The surrender of Japan in 1945 brought with it a new question of who should rule Hong Kong. The Kuomintang’s Chiang Kai-shek assumed he would resume the role of controlling the whole of China. Several years earlier, U.S. President Franklin D. Roosevelt insisted that colonialism would have to end, and promised Soong Mei-ling that Hong Kong would be restored to Chinese control. However, the British moved quickly to regain control of Hong Kong. As soon as he heard word of the Japanese surrender, Franklin Gimson, Hong Kong’s colonial secretary, left his prison camp and declared himself the territory’s acting governor. A government office was set up at the Former French Mission Building in Victoria on September 1, 1945. British Rear Admiral Sir Cecil Halliday Jepson Harcourt sailed into Hong Kong on board the cruiser HMS Swiftsure to re-establish the British government’s control over the colony.
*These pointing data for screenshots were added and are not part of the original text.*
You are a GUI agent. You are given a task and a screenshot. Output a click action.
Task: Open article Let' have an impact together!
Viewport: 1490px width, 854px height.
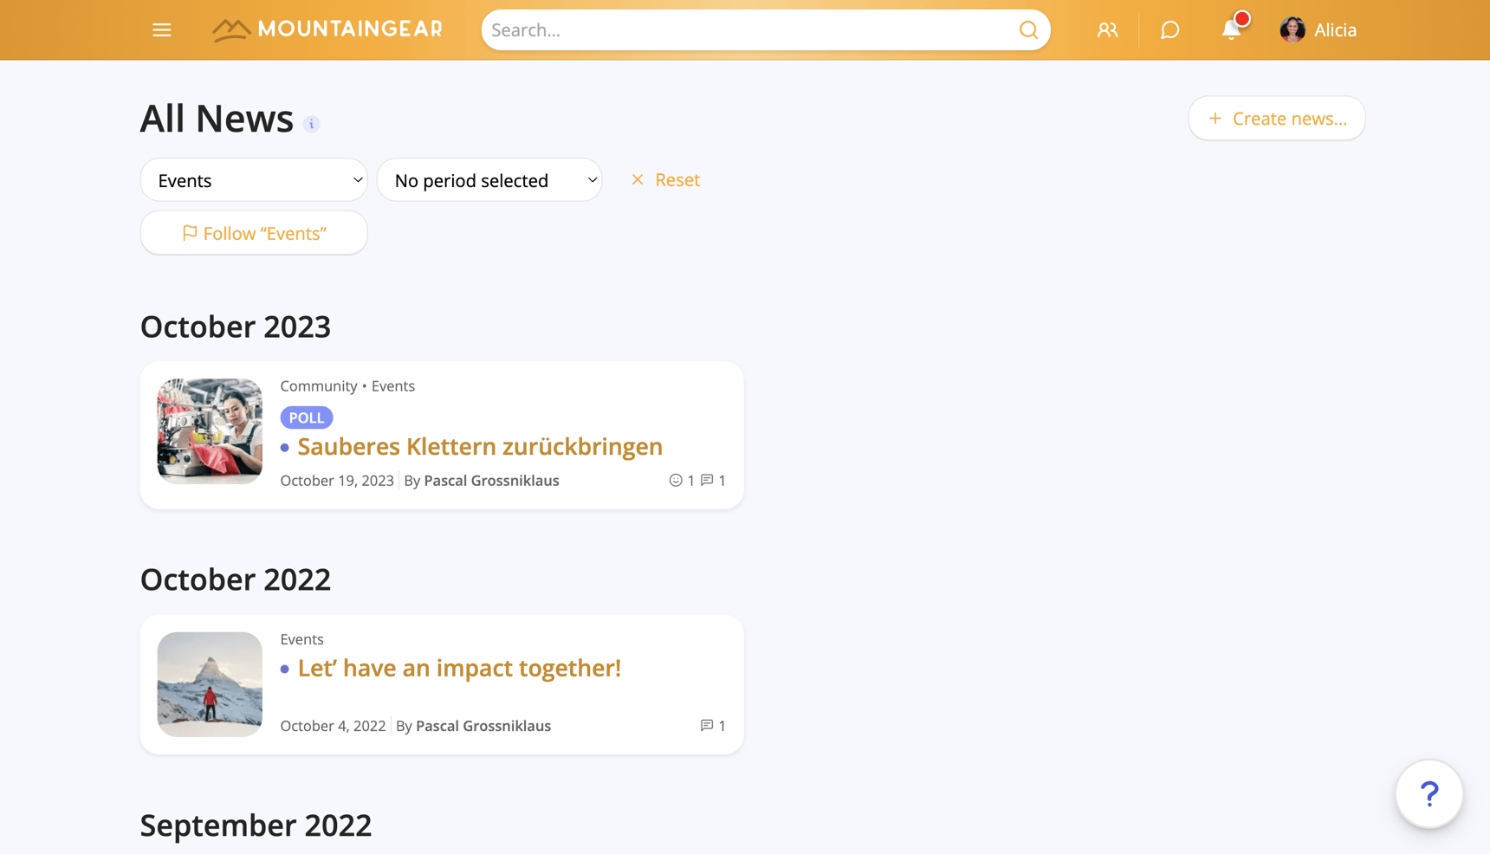pos(459,669)
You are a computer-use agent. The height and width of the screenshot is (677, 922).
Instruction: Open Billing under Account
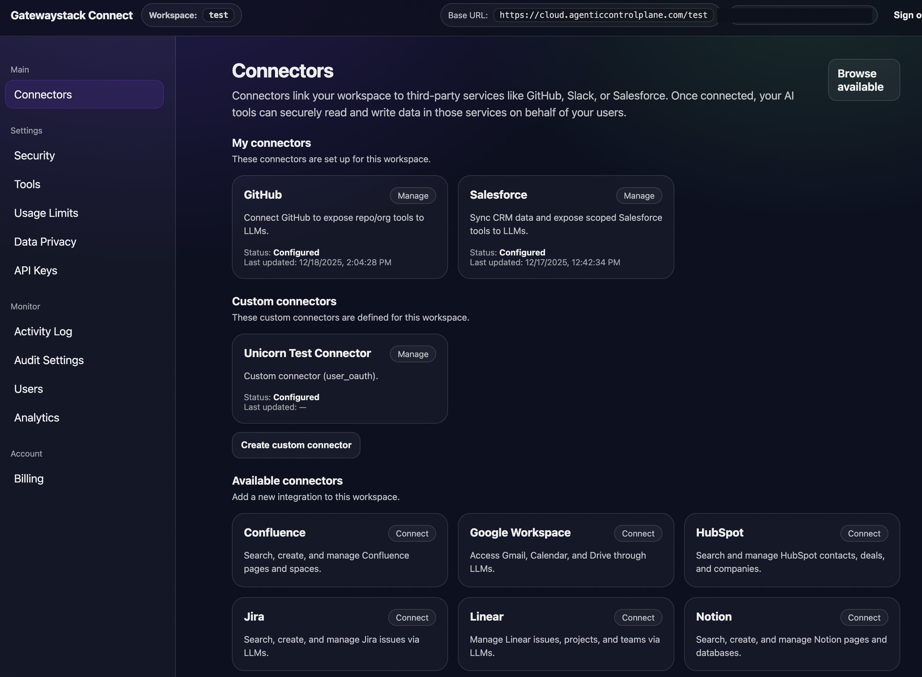point(29,479)
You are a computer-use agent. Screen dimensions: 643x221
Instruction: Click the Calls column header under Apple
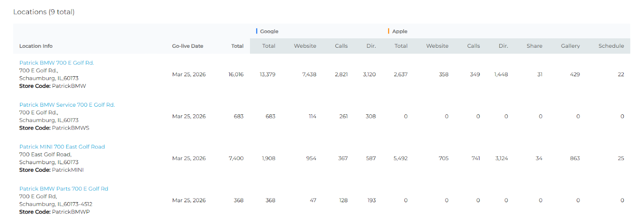point(473,46)

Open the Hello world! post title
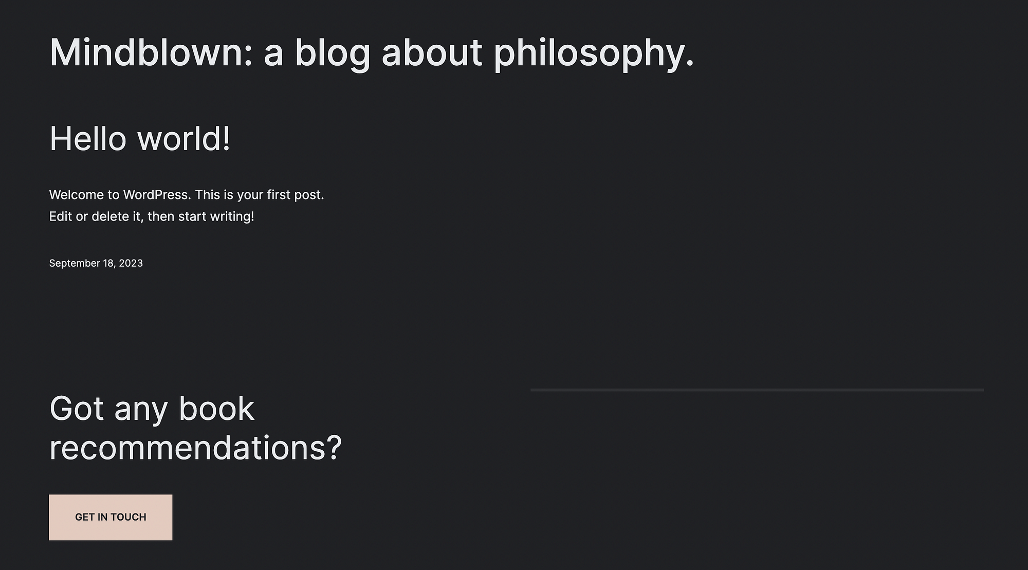click(x=140, y=139)

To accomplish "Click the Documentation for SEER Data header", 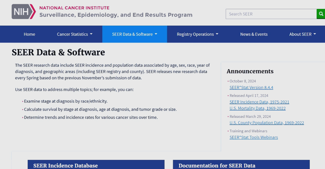I will coord(217,166).
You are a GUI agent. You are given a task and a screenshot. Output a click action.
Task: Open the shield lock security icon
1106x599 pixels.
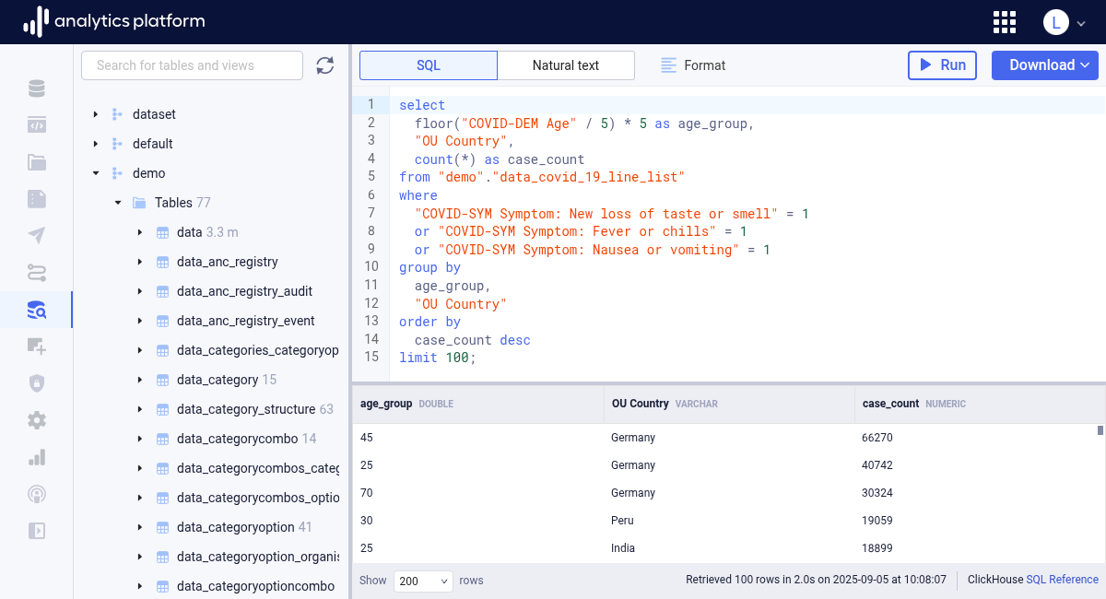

On September 16, he formally accepted the Japanese surrender from Major-General Umekichi Okada and Vice Admiral Ruitaro Fujita at Government House.
Hong Kong’s post-war recovery was astonishingly swift. By November 1945, the economy had recovered so well that government controls were lifted and free markets restored. The population returned to around one million by early 1946 due to immigration from China. Colonial taboos also broke down in the post-war years as European colonial powers realised that they could not administer their colonies as they did before the war. Chinese people were no longer restricted from certain beaches, or from living on Victoria Peak.
The Sino-British Joint Declaration was signed by both the Prime Minister of the United Kingdom and the Premier of the People’s Republic of China on December 19, 1984 in Beijing. The Declaration entered into force with the exchange of instruments of ratification on May 27, 1985, and was registered by the People’s Republic of China and United Kingdom governments at the United Nations on June 12, 1985. In the Joint Declaration, the People’s Republic of China Government stated that it had decided to resume the exercise of sovereignty over Hong Kong (including Hong Kong Island, Kowloon, and the New Territories) with effect from July 1, 1997, and the United Kingdom Government declared that it would relinquish Hong Kong to the PRC with effect from that date. In the document, the People’s Republic of China Government also declared its basic policies regarding Hong Kong.
In accordance with the One Country, Two Systems principle agreed between the United Kingdom and the People’s Republic of China, the socialist system of People’s Republic of China would not be practiced in the Hong Kong Special Administrative Region (HKSAR), and Hong Kong’s previous capitalist system and its way of life would remain unchanged for a period of 50 years. The Joint Declaration provides that these basic policies shall be stipulated in the Hong Kong Basic Law.
The handover ceremony was held at the new wing of the Hong Kong Convention and Exhibition Centre in Wan Chai on the night of June 30, 1997. The principal British guest was Charles, Prince of Wales who read a farewell speech on behalf of the Queen. The newly appointed Prime Minister of the United Kingdom, Tony Blair, the British Foreign Minister, Robin Cook, the departing Hong Kong governor, Chris Patten, Chief of the Defence Staff of the United Kingdom, Field Marshal Sir Charles Guthrie, also attended. Representing China were the President of the People’s Republic of China, Jiang Zemin, Premier of the People’s Republic of China, Li Peng, and Tung Chee-hwa, the first Chief Executive of the Hong Kong Special Administrative Region of the People’s Republic of China. This event was broadcast on television and radio stations across the world.